To make this fiction sound credible, the Jokowi administration has resorted to 
the oldest trick in the book: co-opt, and if necessary, intimidate the press. 
In off-the-record discussions, owners of television stations and print media 
have revealed they were threatened by the government to tow the party line. 
Most, with the exception of one television station, obeyed.
Practically every media outlet dutifully reported what the government wanted 
the people to believe about the May 21-22 protests. There were no instances of 
objective, on-the-ground reporting with protestors, victims of police violence 
and opposition leaders being given the chance able to tell their side of the 
story.
And when the real story did appear in social media, the government acted 
quickly and shut them down under the pretext of stopping ‘hoaxes’ and fake news 
from being spread to the masses and hence potentially more unrest.
Jokowi and those who are working behind the scenes in creating this incredible 
storyline, almost worthy of a Tom Clancy novel, have revealed their hand for 
what they truly are and stand for: By using brutal force against protestors, 
issuing charges of treason where there is none and exploiting laws on 
electronic news to ensnare and imprison innocents on so-called fake news and 
hoaxes, this administration has proven themselves to be the vanguard of what 
can be understood only as a neo-authoritarian regime.
Well-informed insiders have a very good idea of the identity of these grand 
masters, the ones who are skilled in propaganda. They have no compunction in 
bending the law and having the state apparatus commit acts of violence against 
the opposition in order to meet their political ends.
These are the same men who served for many years under the Suharto regime and 
can recite the authoritarian’s playbook by chapter and verse. Yet, we can’t 
mention their names (otherwise we are charged with slander), neither can we 
easily refer to specific instances of their abuse of power (without the risk of 
being charged with spreading fake news).
In spite of these men and the setbacks we have seen in Indonesia’s democracy, 
there are good reasons to remain optimistic.
This is because ‘they’ fail to comprehend that the nails in the coffin of 
Suharto’s New Order were put in place more than two decades ago and history 
shows that once the proverbial democratic genie is let out of the bottle, it is 
near impossible to put it back in and revert to the old days of 
authoritarianism without there being serious repercussions.
Most Indonesians will not sit idly on the sidelines and allow the government to 
destroy their democracy.

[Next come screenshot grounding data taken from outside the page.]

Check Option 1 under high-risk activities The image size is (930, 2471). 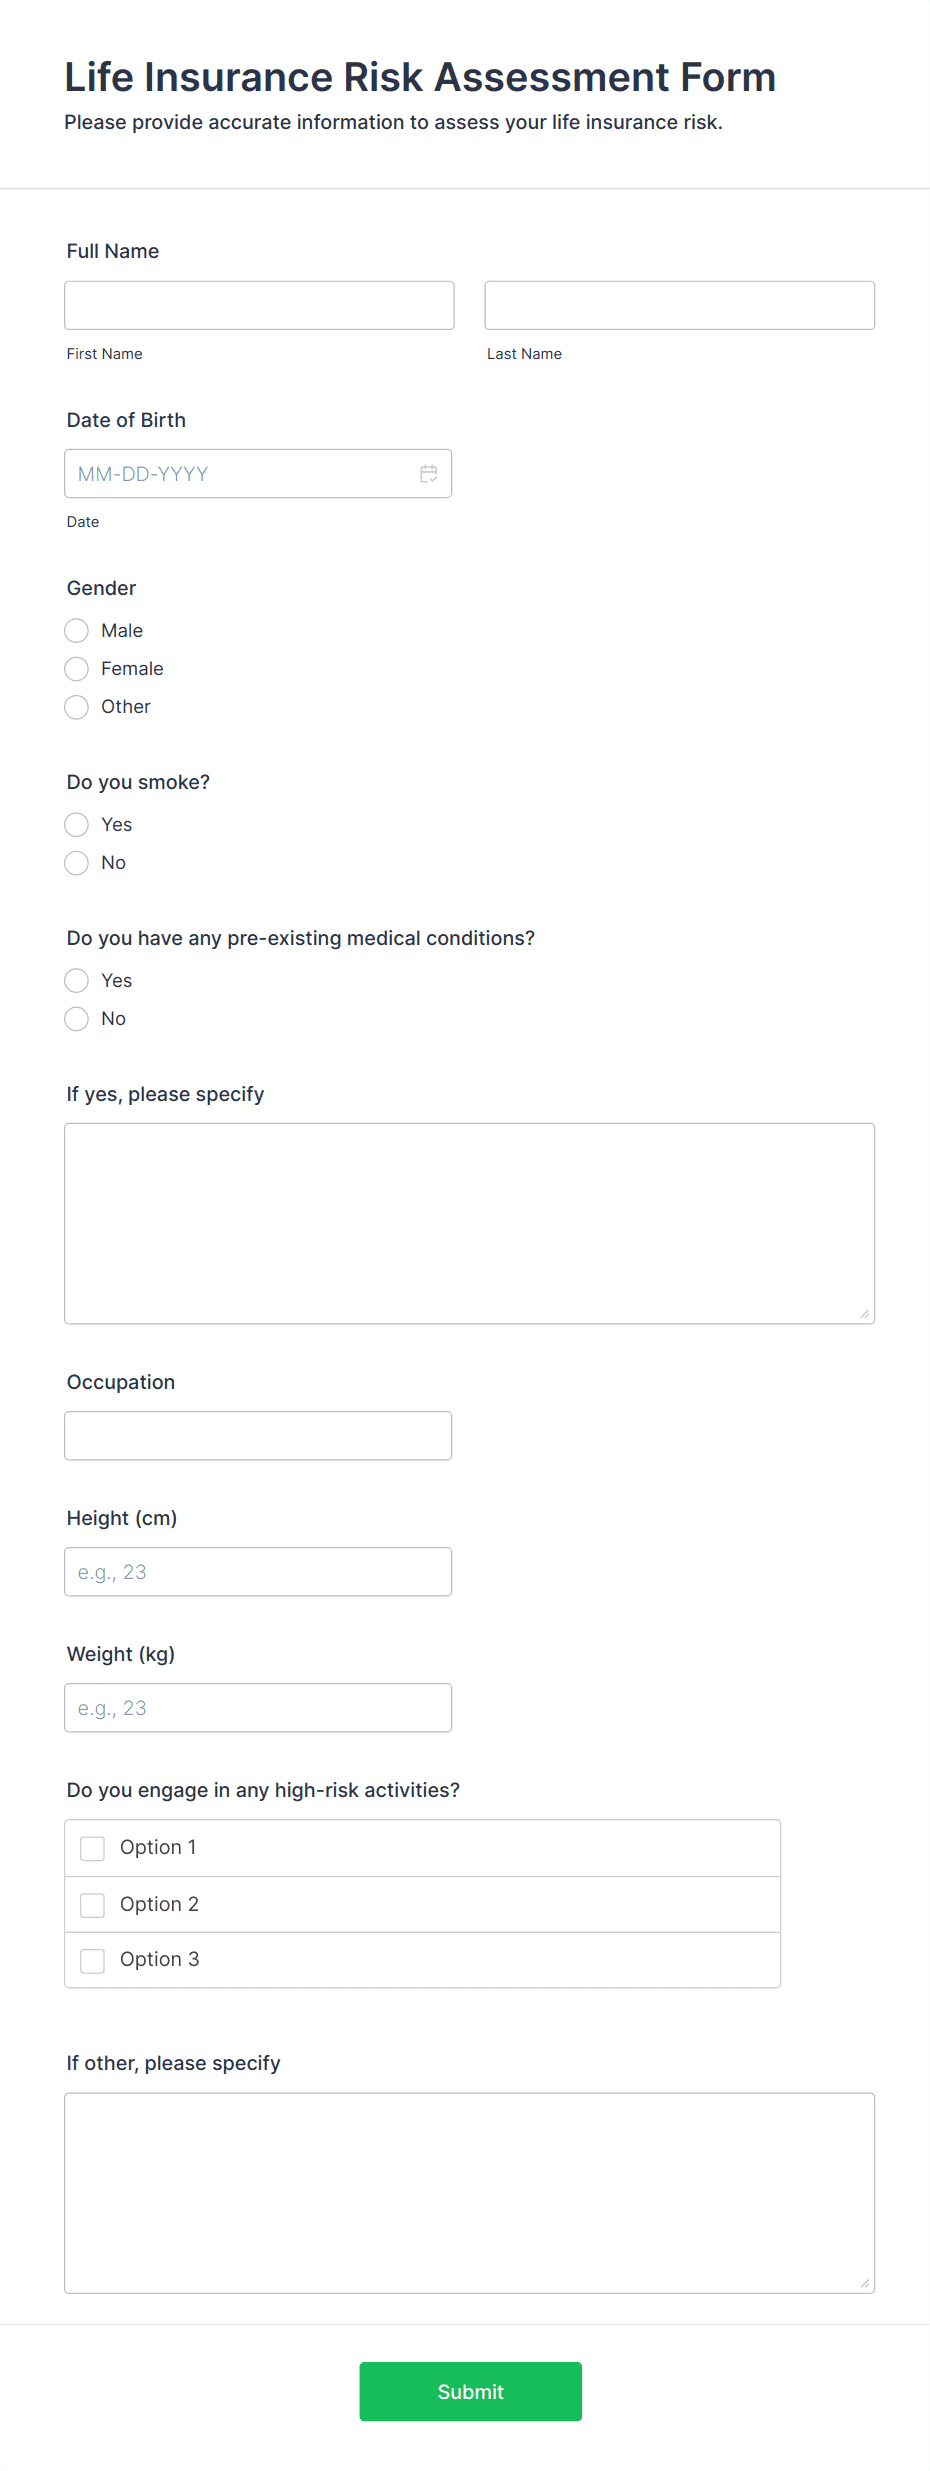coord(92,1847)
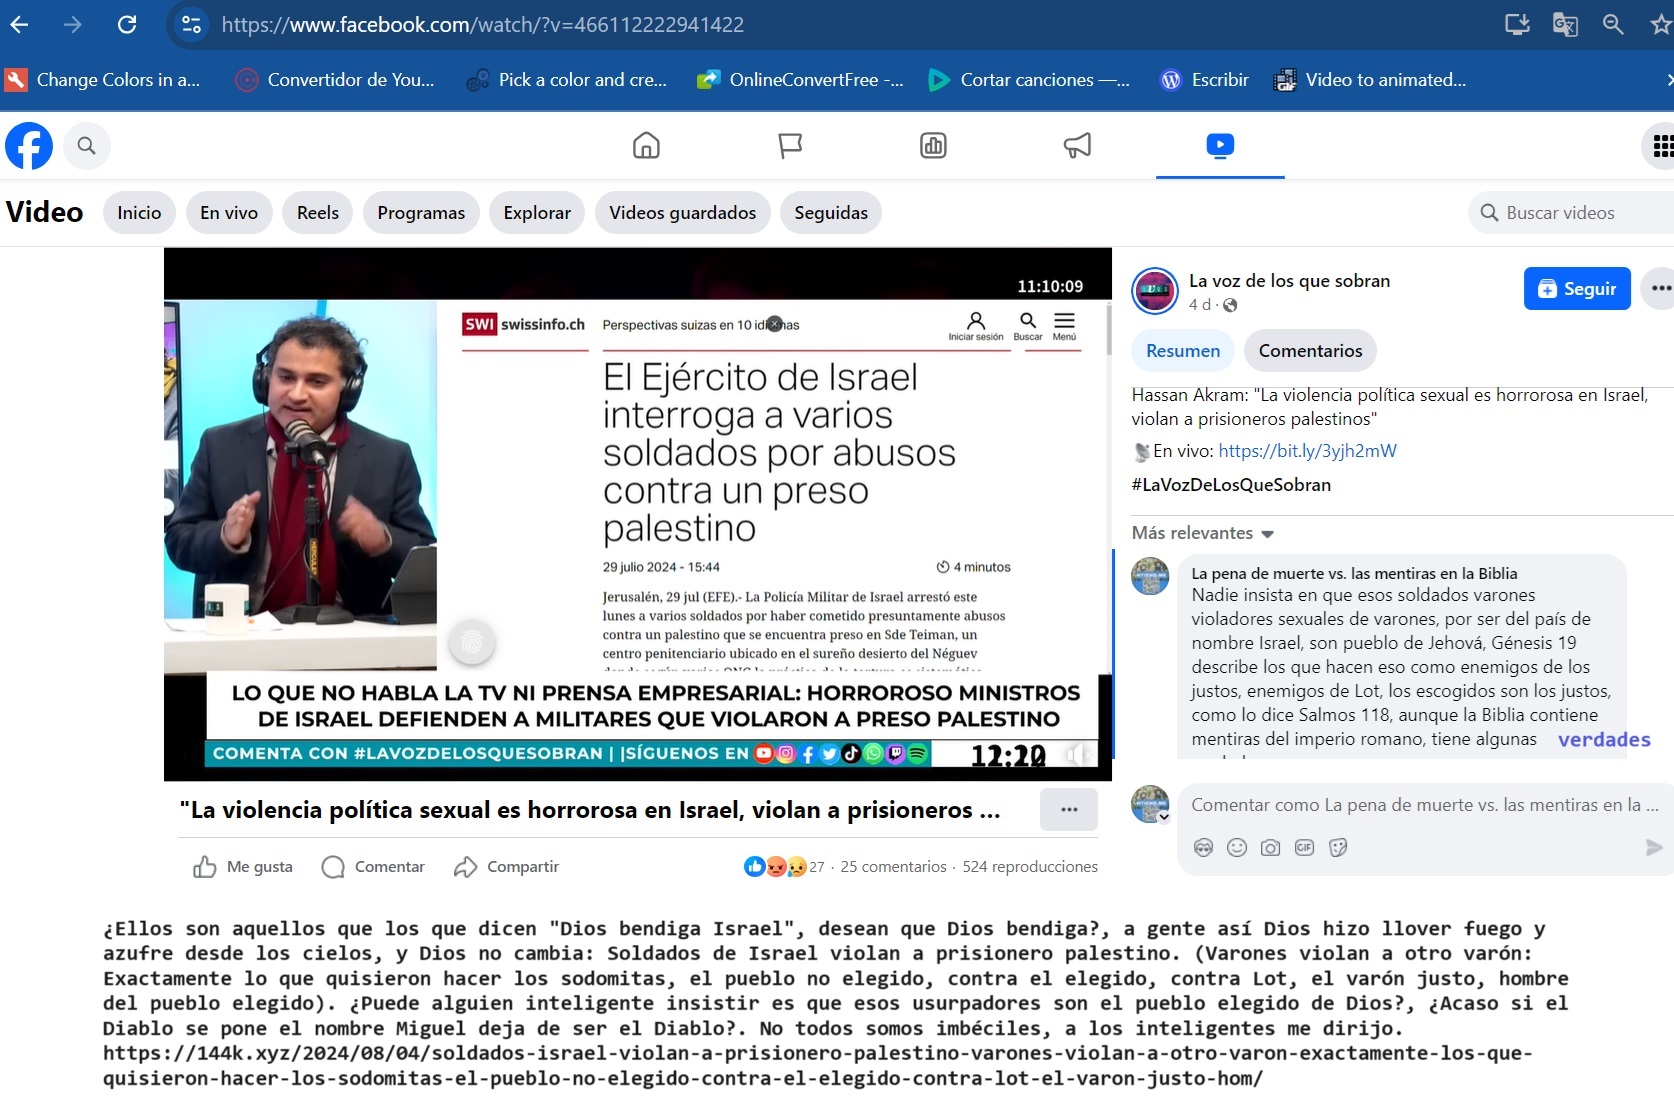Click the Compartir share button
Viewport: 1674px width, 1117px height.
pyautogui.click(x=506, y=867)
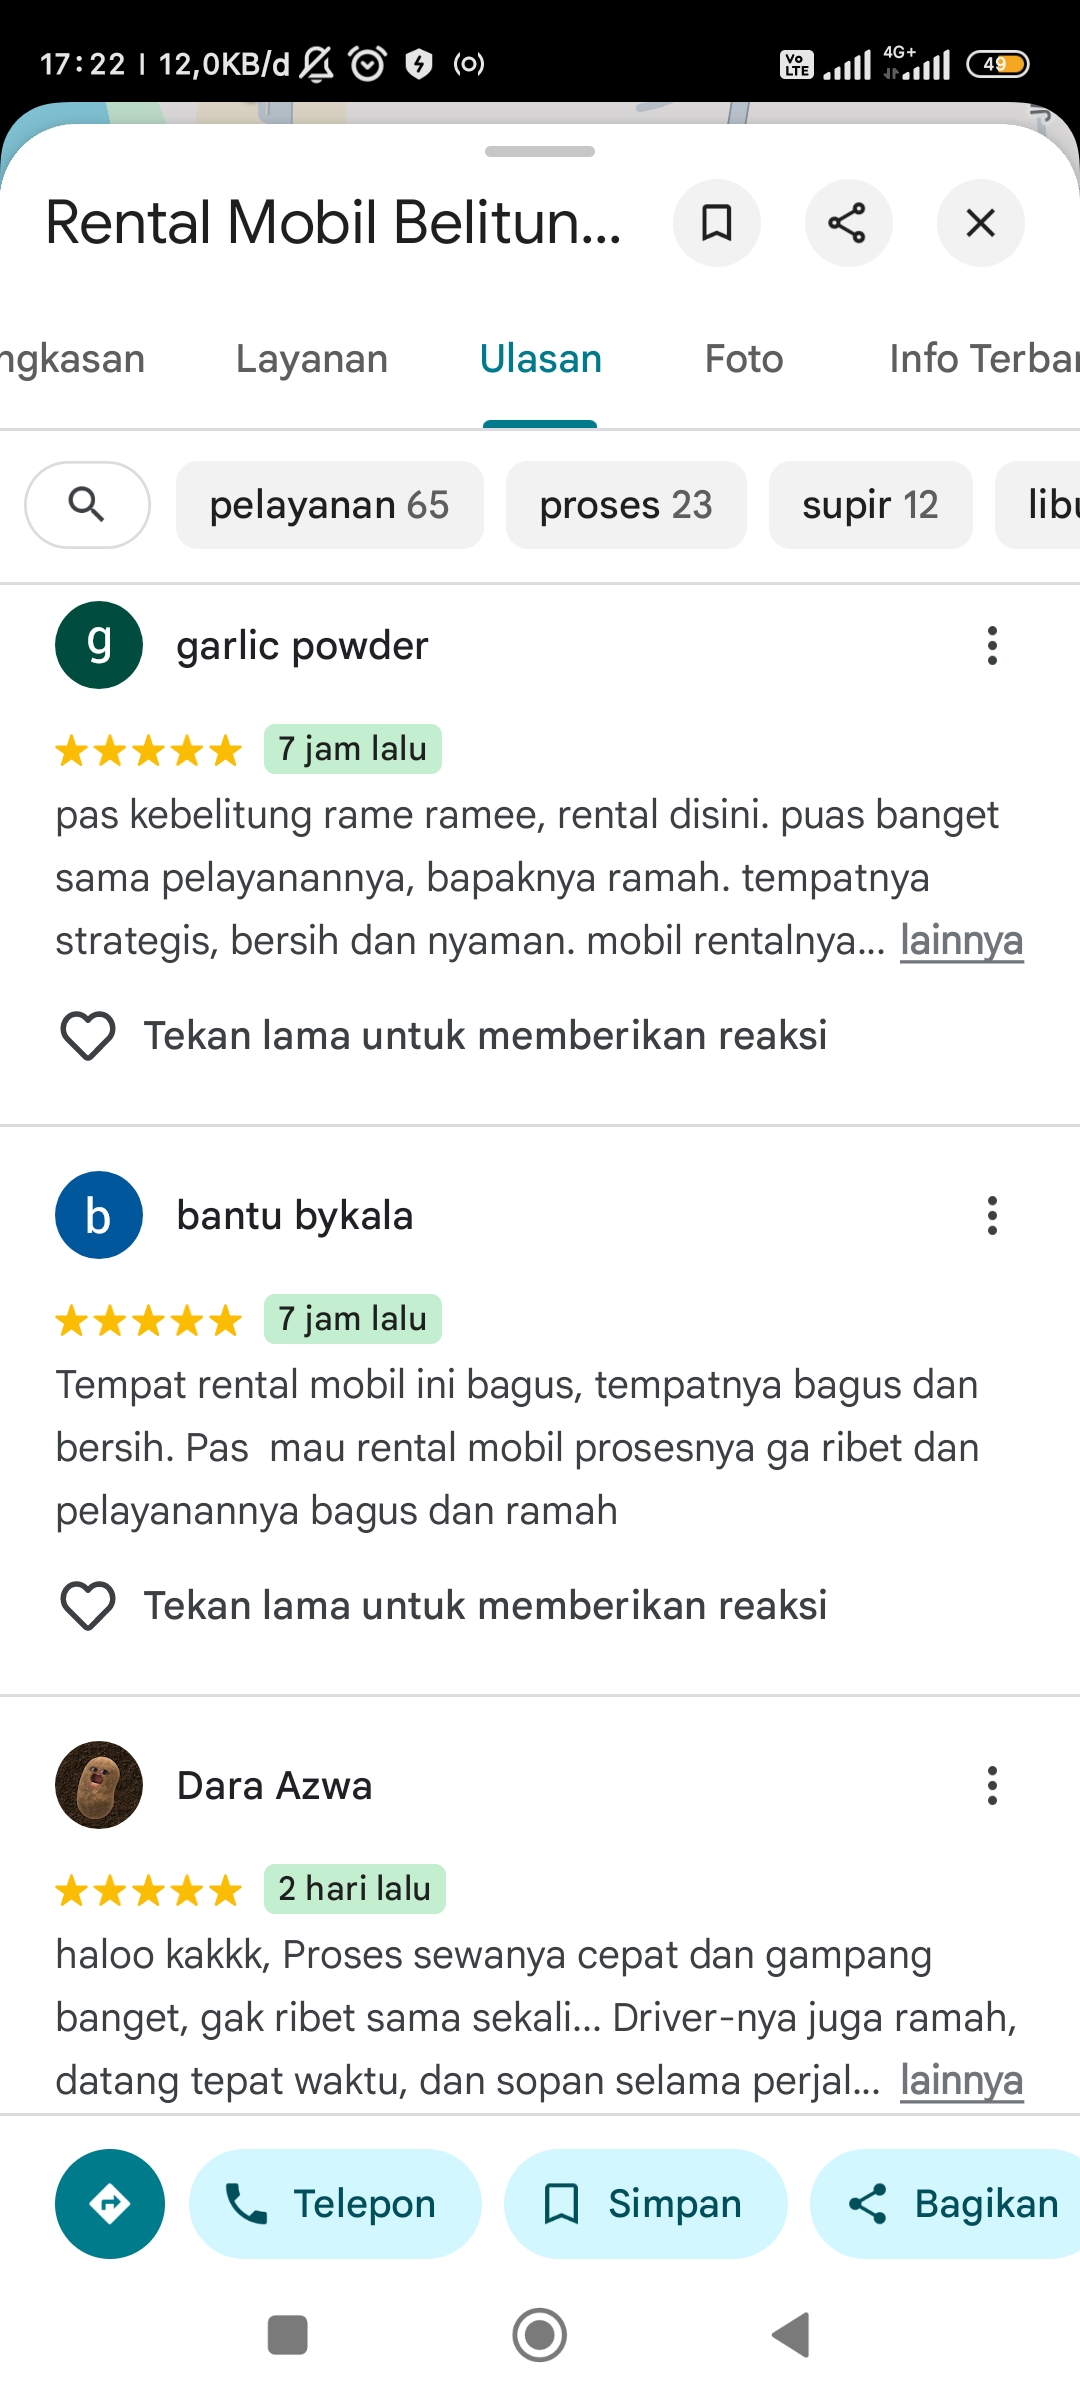The image size is (1080, 2400).
Task: Tap the Telepon button
Action: pos(335,2204)
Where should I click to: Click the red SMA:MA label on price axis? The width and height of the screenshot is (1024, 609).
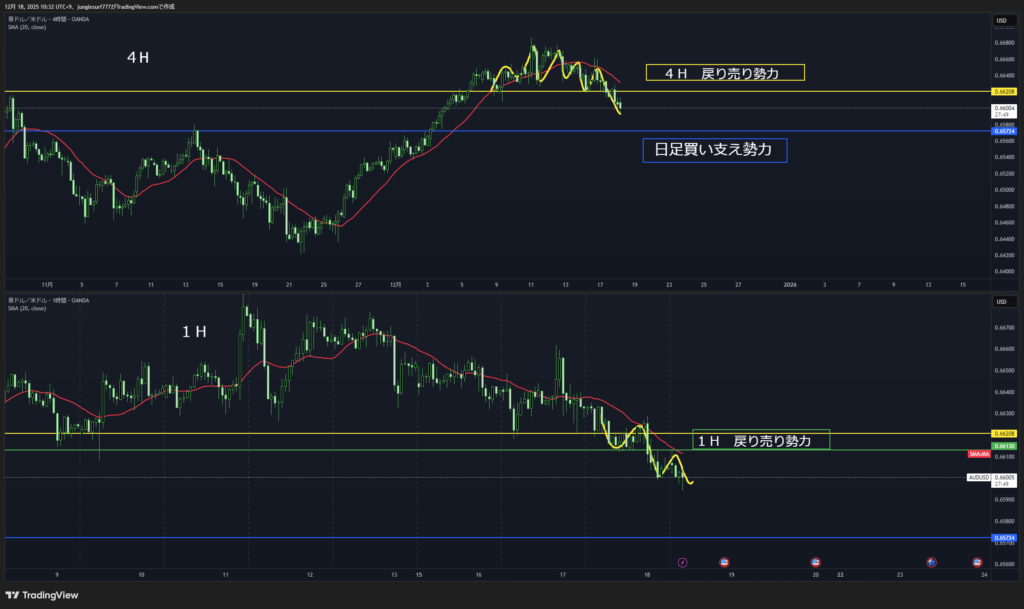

The people will not buy their lies and false 
narratives such as dark forces plotting a coup, for in an age of social media, 
the truth inevitably prevails.
And what “they” don’t understand, in their excess of hubris, is the more they 
resort to intimidation, brutality and suppression, the more they will reveal 
themselves for what they are to the wider public as well as the international 
community of democratic nations who, eventually, will make this government a 
target of condemnation.
In other words, this government, if it persists in its fabrications and 
cover-ups, will show the world that the real perpetrator of hoaxes are not its 
critics, but the government itself — which, in the final analysis, will make it 
even more difficult for them to maintain their argument that the elections were 
clean.
Light has already started to appear. The Alliance of Independent Journalists, a 
local NGO, recently issued a press release about acts of violence against 
reporters undertaken by security forces when they were in the vicinity of 
protestors being brutalised during the May protests. The Committee to Protect 
Journalists, based in New York City, is already investigating these incidents, 
which will eventually lead to an international spotlight being shone on this 
government’s unsavoury attempts to hide the truth by intimidating the media.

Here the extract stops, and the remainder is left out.